Copy the data below word for word, starting at the very beginning and ending with the line that contains "Action: (x=23, y=29)", and leave the pictures out of your copy.
++++
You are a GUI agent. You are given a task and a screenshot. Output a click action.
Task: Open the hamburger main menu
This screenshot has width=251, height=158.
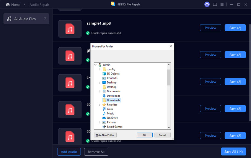[x=222, y=4]
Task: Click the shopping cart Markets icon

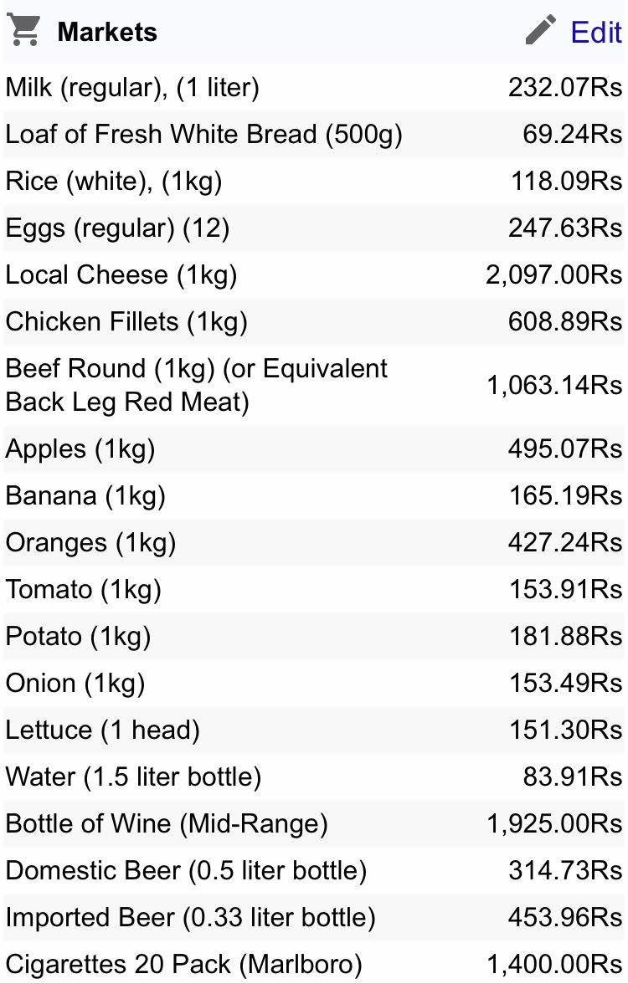Action: (x=23, y=29)

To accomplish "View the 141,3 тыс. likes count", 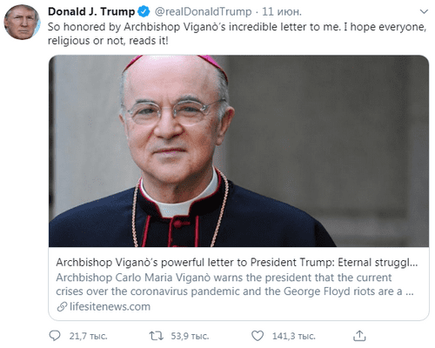I will click(293, 336).
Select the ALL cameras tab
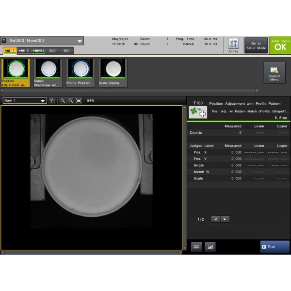 [39, 50]
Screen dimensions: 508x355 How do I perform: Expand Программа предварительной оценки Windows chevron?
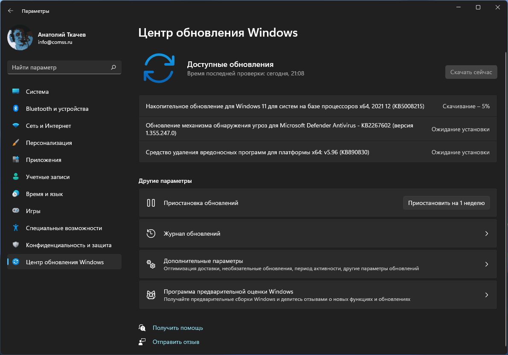tap(486, 294)
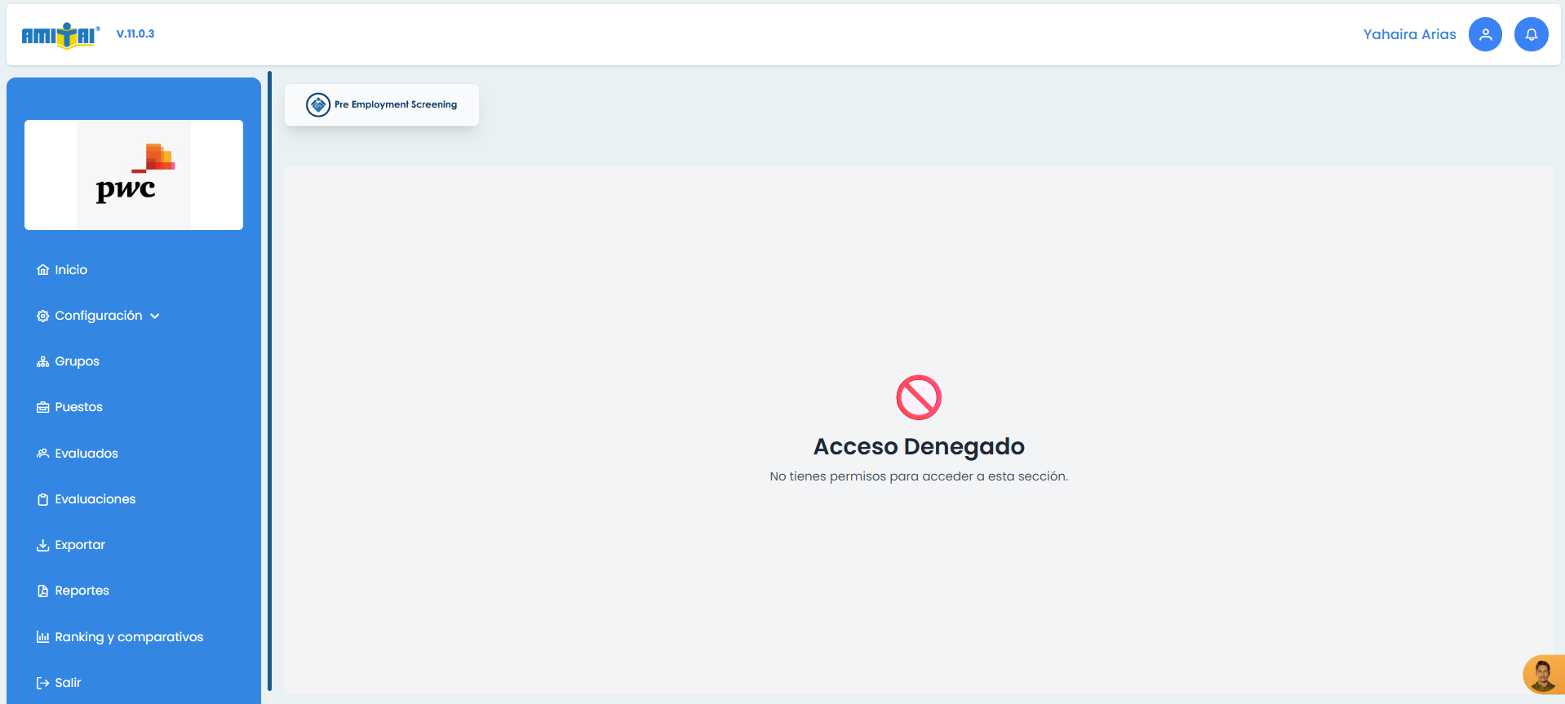Open the user profile icon
This screenshot has height=704, width=1565.
[1485, 34]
++++
- Full output -
You are a GUI agent. You are given a task and a screenshot. Output a click action.
Task: Open the hamburger main menu
This screenshot has width=251, height=158.
[x=222, y=4]
Task: Click the shopping cart Markets icon

Action: (x=23, y=29)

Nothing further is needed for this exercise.